When in doubt, assume your data’s a junkyard.
But even if you’re not dealing with a dataset that’s a hoardsplosion of we-may-as-wells, there are two ways that fit-for-purpose data turns into garbage:
- Information loss during conversion
- Information selection issues
There are plenty more ways that bad data can happen to good intentions, but let’s talk about these two major ones for now.
Information loss during conversion
Data quality erodes whenever there’s a problem with the physical conversion of reality into electronic records. This is a relatively simple issue that manifests in numerous ways, from janky hard disks and broken equipment to real world plans going awry: Were your sensors calibrated? Did your laptop run out of juice? Did the people you paid to enter survey information actually write down what they were supposed to?

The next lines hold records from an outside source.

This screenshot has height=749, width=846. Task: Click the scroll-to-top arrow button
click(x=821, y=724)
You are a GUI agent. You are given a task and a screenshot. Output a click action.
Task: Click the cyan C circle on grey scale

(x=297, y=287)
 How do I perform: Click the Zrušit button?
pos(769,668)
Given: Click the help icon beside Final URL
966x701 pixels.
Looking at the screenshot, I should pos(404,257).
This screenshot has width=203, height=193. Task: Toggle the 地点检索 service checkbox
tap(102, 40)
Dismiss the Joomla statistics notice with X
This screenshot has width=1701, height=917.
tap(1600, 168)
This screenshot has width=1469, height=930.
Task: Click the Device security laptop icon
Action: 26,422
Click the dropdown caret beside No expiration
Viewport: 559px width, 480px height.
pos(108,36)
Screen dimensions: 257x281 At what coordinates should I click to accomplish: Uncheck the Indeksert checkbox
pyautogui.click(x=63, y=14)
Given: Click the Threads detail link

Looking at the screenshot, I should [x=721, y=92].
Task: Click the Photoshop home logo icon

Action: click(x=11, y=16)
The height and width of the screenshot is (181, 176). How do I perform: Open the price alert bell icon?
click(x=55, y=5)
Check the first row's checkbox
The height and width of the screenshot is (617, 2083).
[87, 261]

Did you wait too long while you relied on human memory for temporary storage? (Quick! How many hours did you sleep last night? Now tell me how many hours you slept two Mondays ago.)
Information selection issues
The other way your data museum becomes a junkyard is when you make bad choices about what to record and how to record it. Was your attribute of interest stored the right way? Did you lose information because you thought some attributes weren’t important? For example, did you forget to record the date and time you took each observation? Did you ask people to use a 5-point scale for what should have been a more precise numerical value? Did you ask all the relevant questions? And so on.
Unfortunately, bad data design choices happen to good projects all the time. When you stop to think about it, it’s hardly surprising. After all, whose job is data quality anyway?
Whose job is data quality anyway?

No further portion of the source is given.